▸ 数据集中的条目:
────────
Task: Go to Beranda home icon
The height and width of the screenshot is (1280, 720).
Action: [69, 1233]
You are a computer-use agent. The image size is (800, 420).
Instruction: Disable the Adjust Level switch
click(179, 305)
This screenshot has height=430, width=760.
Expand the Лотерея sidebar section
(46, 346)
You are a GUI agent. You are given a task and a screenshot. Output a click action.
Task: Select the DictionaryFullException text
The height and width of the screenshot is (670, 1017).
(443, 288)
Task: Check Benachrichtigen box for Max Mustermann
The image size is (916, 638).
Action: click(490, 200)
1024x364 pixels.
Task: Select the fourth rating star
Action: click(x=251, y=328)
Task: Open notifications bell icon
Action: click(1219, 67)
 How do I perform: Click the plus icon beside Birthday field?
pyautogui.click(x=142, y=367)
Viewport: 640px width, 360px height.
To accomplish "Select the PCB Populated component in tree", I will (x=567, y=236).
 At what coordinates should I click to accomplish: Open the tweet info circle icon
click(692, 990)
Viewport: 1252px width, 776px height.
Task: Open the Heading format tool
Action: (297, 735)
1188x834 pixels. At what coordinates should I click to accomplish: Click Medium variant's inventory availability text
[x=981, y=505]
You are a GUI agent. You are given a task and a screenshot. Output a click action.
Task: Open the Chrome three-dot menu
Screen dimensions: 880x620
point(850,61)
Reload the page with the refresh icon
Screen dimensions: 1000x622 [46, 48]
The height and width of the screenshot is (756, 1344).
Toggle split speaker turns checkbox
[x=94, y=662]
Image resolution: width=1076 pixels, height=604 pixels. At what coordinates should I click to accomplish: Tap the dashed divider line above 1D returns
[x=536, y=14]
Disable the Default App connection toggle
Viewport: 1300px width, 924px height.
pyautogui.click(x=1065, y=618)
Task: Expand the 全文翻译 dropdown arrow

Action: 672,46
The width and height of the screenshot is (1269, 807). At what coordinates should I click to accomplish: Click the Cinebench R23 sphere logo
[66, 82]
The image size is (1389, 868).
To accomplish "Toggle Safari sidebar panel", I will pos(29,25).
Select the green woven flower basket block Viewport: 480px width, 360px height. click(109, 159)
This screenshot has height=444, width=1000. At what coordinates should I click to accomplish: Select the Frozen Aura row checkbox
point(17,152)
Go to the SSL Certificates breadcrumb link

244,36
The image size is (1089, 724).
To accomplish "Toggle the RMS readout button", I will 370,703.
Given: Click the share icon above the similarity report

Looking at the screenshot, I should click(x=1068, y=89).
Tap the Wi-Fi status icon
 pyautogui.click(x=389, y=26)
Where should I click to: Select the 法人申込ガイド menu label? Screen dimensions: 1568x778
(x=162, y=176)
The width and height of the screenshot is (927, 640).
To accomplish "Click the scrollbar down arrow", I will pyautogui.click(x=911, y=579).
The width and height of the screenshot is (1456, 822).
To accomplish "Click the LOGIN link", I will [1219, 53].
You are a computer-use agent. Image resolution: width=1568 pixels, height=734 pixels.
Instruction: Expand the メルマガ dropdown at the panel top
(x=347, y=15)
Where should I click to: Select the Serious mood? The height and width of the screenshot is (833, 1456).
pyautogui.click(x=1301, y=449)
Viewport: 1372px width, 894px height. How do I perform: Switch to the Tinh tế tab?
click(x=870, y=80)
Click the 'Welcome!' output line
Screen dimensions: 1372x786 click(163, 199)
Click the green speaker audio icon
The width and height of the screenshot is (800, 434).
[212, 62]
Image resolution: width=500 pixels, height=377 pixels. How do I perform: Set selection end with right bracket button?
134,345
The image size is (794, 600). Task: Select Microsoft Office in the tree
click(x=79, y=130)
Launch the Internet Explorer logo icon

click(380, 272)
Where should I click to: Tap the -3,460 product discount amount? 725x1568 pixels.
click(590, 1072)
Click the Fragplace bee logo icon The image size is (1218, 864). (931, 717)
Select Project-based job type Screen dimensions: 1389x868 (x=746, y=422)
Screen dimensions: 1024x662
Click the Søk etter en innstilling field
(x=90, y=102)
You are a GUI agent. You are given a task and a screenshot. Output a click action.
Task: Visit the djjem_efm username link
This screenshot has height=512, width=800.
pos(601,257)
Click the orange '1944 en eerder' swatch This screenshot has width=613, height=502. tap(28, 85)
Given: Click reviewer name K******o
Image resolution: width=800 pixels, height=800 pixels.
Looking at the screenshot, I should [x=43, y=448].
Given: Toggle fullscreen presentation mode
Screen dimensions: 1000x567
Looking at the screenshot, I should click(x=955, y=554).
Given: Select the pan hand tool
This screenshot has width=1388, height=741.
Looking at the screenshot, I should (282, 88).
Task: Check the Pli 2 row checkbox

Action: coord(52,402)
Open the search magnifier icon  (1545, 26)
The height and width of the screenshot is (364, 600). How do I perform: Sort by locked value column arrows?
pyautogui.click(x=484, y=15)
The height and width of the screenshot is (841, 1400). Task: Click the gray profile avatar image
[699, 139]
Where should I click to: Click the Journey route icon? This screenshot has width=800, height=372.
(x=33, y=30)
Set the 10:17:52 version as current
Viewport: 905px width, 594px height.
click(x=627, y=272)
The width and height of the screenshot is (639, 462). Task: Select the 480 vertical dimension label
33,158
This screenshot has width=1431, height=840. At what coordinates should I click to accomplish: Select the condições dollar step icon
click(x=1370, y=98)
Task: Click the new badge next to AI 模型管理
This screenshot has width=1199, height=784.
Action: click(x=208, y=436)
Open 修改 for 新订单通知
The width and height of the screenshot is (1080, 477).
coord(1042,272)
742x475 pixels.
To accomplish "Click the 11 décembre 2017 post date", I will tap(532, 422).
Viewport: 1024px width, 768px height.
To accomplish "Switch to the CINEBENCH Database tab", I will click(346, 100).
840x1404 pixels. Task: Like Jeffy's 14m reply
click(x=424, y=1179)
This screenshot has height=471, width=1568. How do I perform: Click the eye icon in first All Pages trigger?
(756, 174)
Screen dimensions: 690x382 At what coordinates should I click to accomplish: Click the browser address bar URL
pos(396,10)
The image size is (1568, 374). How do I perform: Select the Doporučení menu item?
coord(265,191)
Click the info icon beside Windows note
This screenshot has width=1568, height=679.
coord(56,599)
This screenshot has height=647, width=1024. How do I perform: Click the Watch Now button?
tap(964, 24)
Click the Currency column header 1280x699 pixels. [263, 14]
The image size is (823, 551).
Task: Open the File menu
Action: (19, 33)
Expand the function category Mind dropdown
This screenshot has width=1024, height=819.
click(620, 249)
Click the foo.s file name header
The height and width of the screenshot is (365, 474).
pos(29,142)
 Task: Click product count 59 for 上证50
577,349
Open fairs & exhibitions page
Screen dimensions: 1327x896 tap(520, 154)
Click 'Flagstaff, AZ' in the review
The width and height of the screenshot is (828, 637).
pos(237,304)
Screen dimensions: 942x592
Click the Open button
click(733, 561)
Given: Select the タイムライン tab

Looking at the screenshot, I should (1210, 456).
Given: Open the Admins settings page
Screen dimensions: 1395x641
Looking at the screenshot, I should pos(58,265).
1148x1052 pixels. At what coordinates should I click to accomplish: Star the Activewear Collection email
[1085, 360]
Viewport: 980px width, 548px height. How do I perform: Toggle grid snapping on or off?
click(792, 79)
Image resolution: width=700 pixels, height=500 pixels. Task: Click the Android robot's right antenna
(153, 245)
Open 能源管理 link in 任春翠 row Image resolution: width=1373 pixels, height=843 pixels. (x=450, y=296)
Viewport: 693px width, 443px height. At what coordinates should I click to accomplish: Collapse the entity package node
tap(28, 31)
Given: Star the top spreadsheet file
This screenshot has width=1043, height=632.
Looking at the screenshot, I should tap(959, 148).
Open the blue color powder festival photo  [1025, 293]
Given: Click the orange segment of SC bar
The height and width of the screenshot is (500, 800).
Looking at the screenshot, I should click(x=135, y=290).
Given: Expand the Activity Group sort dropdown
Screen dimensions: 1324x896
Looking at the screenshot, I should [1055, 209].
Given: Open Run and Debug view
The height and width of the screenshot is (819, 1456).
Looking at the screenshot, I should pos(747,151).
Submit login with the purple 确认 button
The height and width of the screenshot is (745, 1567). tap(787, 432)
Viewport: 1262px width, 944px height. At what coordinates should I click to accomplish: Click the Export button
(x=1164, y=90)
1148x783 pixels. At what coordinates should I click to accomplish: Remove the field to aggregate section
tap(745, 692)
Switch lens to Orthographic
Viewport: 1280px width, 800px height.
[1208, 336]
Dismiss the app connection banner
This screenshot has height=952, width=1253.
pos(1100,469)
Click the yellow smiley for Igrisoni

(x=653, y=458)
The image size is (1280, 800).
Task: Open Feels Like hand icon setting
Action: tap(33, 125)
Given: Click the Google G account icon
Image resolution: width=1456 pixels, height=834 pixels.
────────
▸ 任务说明:
从上面的条目中提取所有包含“sidebar”一词的行。

▸ 问题解答:
Expand the Лотерея sidebar section
To accomplish "Toggle Safari sidebar panel", I will pos(29,25).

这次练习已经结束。